Hybrid cold/hot data ratio non disk size dependent

  • 28 July 2020
  • 2 replies


Hello team,

I hope that someone can explain to me why, looking to sizer’s recommandations about hybrid configuations, SSD/HDD ratio is not size dependent but form factor dependent. Basically if you select 2 SSD and 3.5”HDD then a minimum 1:1 ratio is possible (SSDx2 + HDDx2) but if you have have SSDx2 and 2.5” HDD then the minimum ratio is 1:2 (SSDx2 + HDDx4).

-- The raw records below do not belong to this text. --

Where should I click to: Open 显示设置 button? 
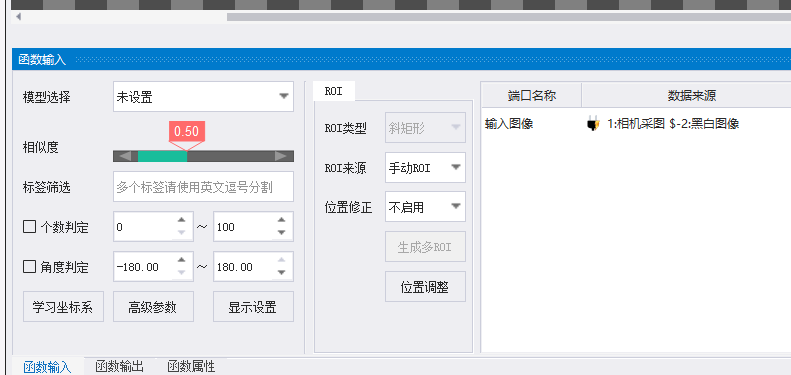253,306
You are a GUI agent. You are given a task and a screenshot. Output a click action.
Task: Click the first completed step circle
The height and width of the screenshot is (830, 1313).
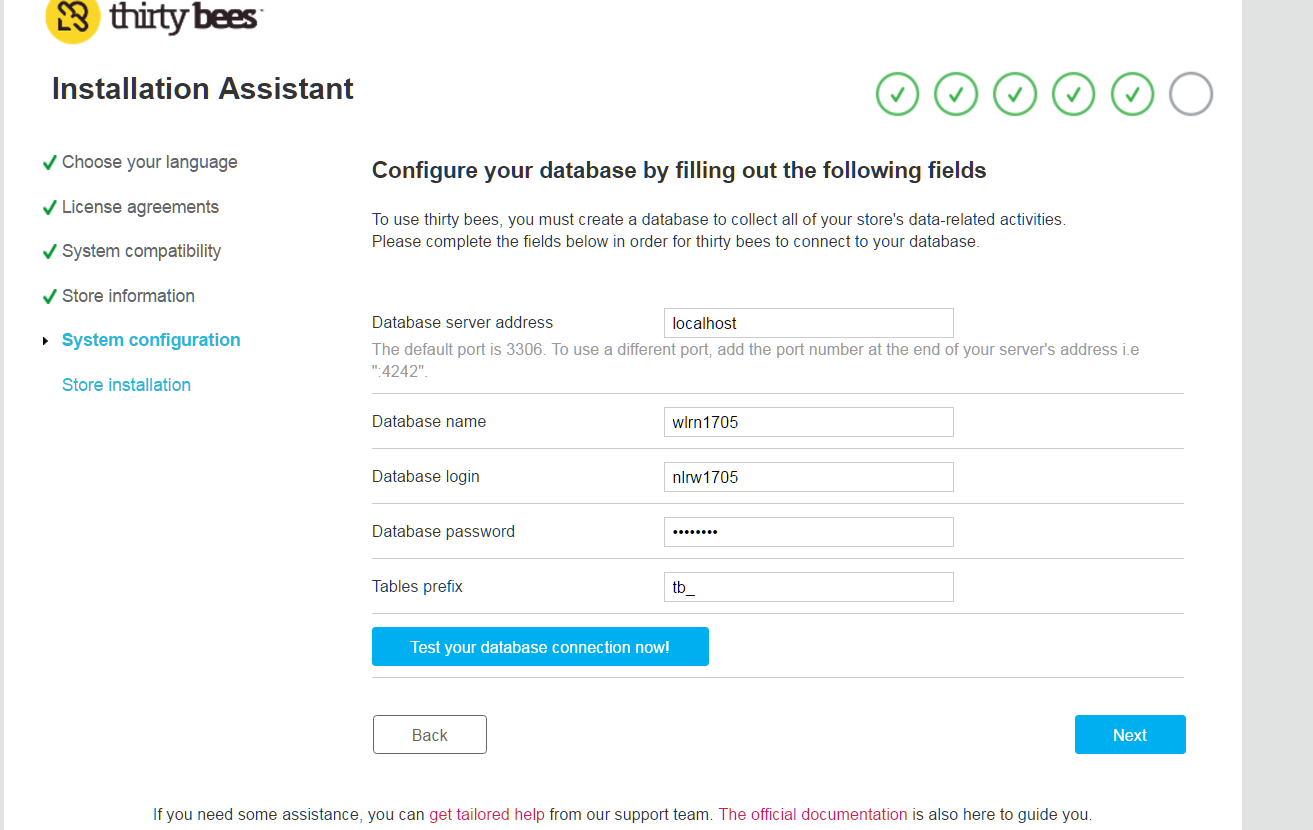[897, 95]
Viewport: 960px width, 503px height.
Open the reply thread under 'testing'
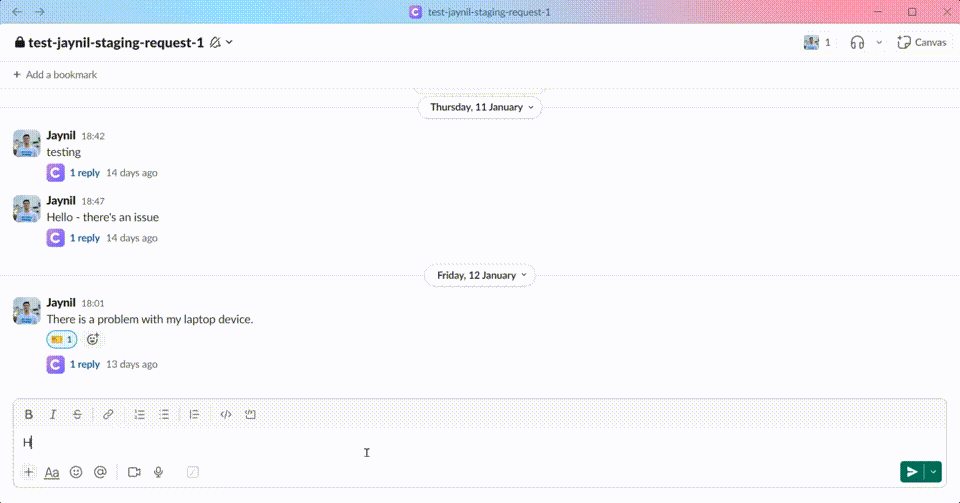tap(84, 173)
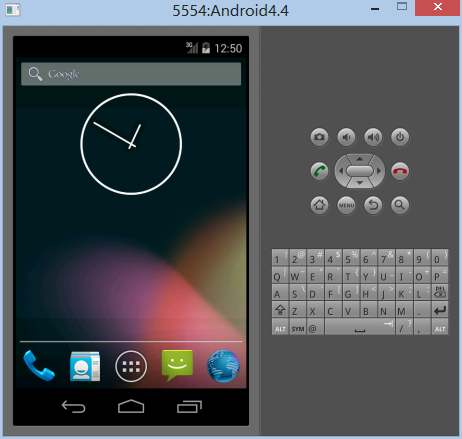Open the app drawer launcher

click(x=131, y=366)

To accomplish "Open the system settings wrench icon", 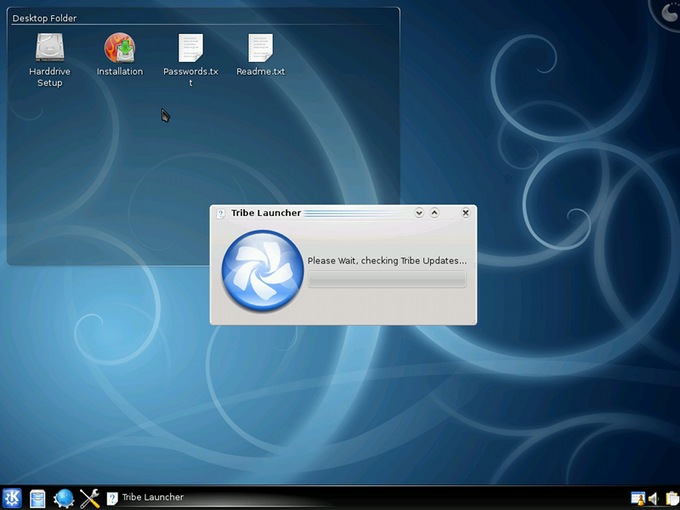I will click(90, 498).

Is it because 3.5” HDD SAS or SATA are usually faster than 2.5”? It’s not about size or hardware vendor, recommandations seems to changes according to the disks form factor only

This topic has been closed for comments

2 replies

Userlevel 6
Badge +5

It is difficult to illustrate without seeing the sizer scenarios. Generally speaking, for SSD/HDD hybrid nodes, the Nutanix rule is always 1:2 SSD to HDD ratio to allow for sufficient I/O to destage from the flash tier. The smallest ROBO nodes are the exception, allowing for 2 SSD and 2 HDD to provide additional flash tier resilience to these remotely deployed nodes, and because their workloads do not commonly generate significant I/O.

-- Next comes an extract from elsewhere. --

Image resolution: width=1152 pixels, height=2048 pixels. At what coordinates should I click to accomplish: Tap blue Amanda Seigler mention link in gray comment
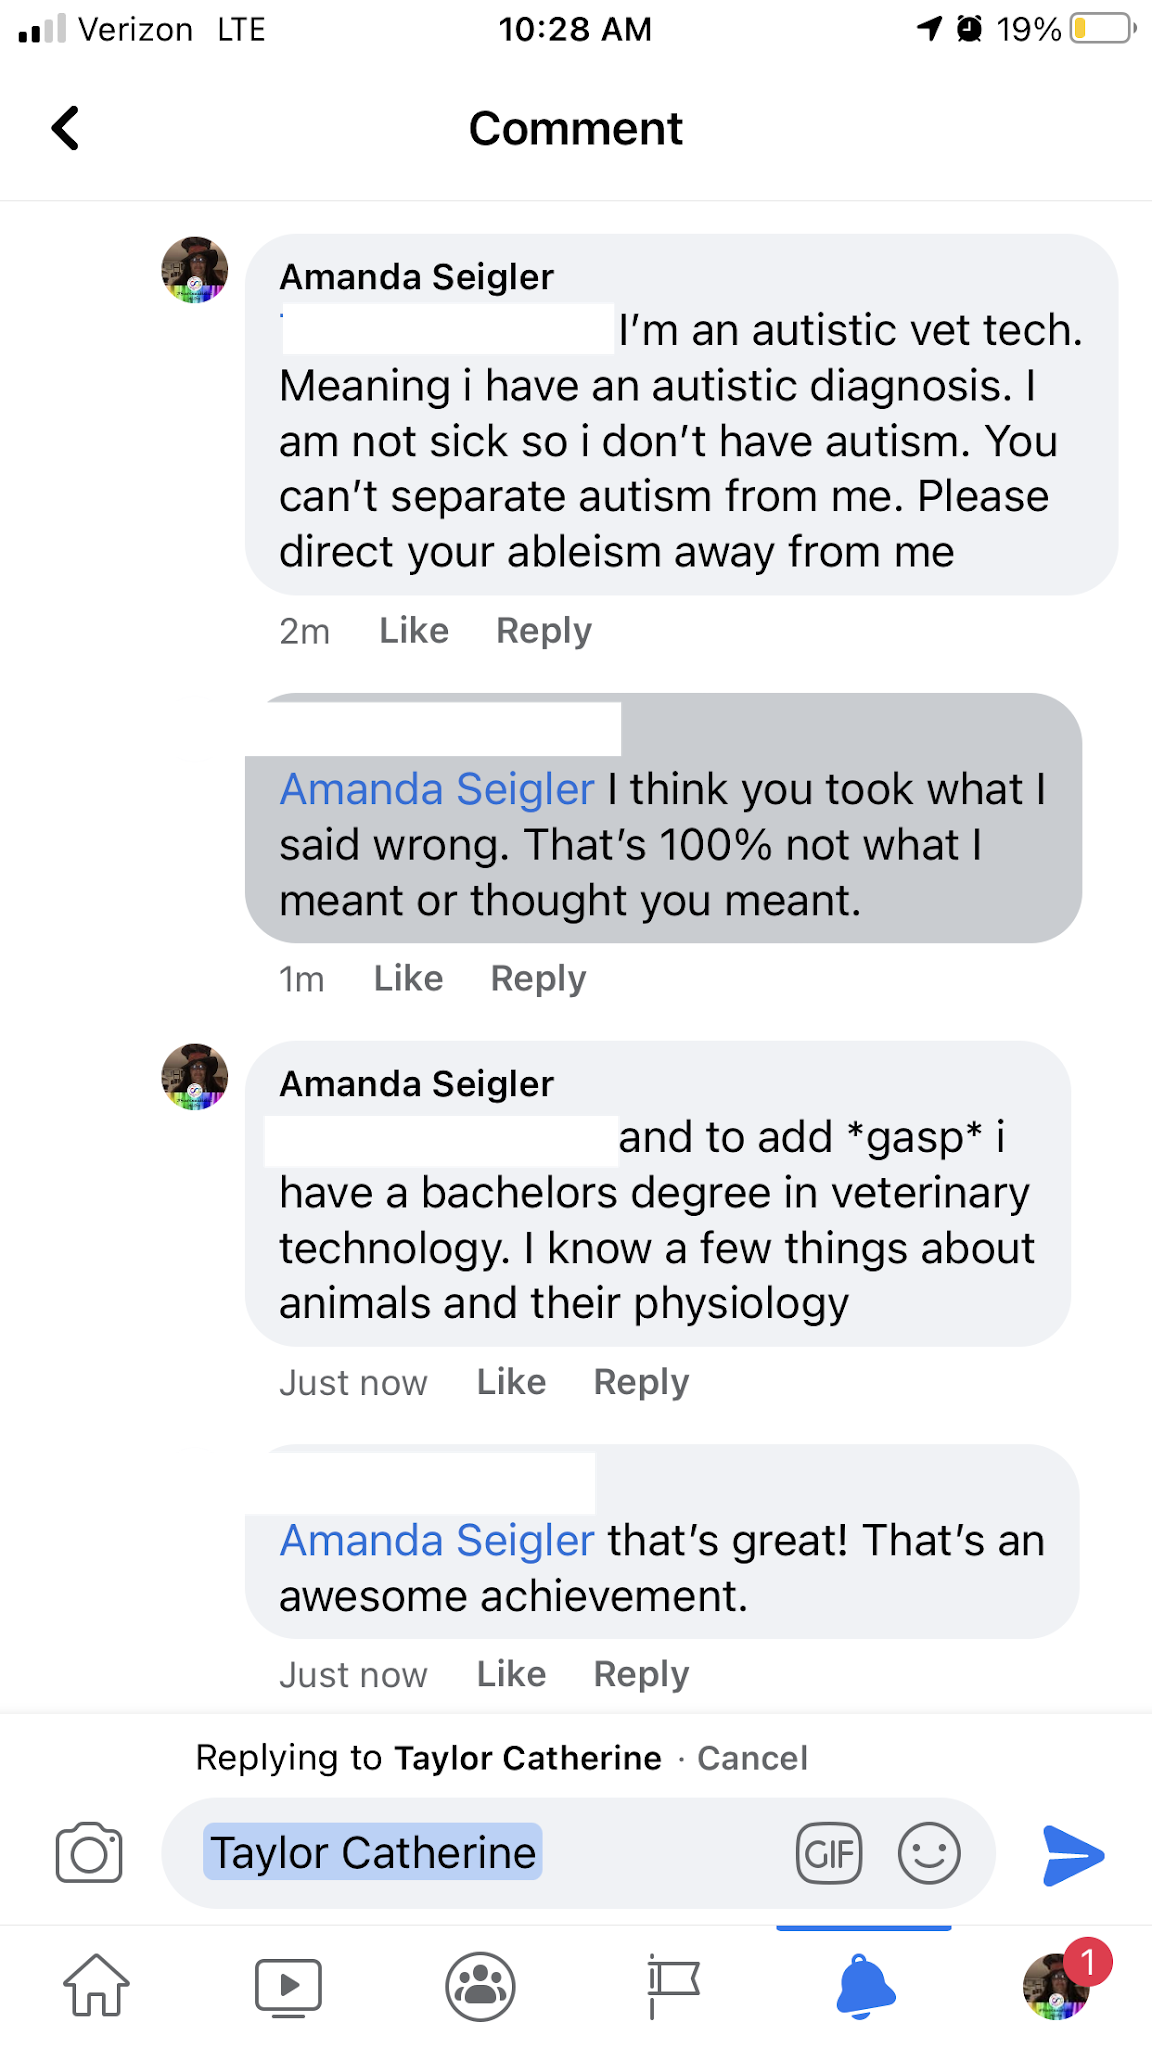pyautogui.click(x=437, y=789)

There are few exceptions to this rule where a 1:1 SSD to HDD ratio is allowed (Dell XC, Lenovo HX, Fujitsu XF platforms due to the number of drive slots) however there are additional considerations regarding the CPU to accommodate the solution. While such configurations are viable and have their uses they are suboptimal for the majority of scenarios.

I would suggest to reach out to Nutanix Software Engineer for a quality conversation on the subject.



Hello Alona,

so there is not a golden rule for SSD/HDD ratio but the general rule is 1:2. I asked because some platforms are certified starting from 1:1, not just in the Robo's scenarios, for example the DX360 LFF. The same platform in the SFF form requires 4 HDD, with any CPU or memory size.

I think you're 100% correct when you point out to I/O because restaging from hot to cold requires fast mechanical disk, usually the certified ones are 10.000 rpm SAS, and 4 disks perform better togheter than 2 because the load can be distributed to every single disk.

I'd be interesting to discuss the matter, how can I reach out a software engineer?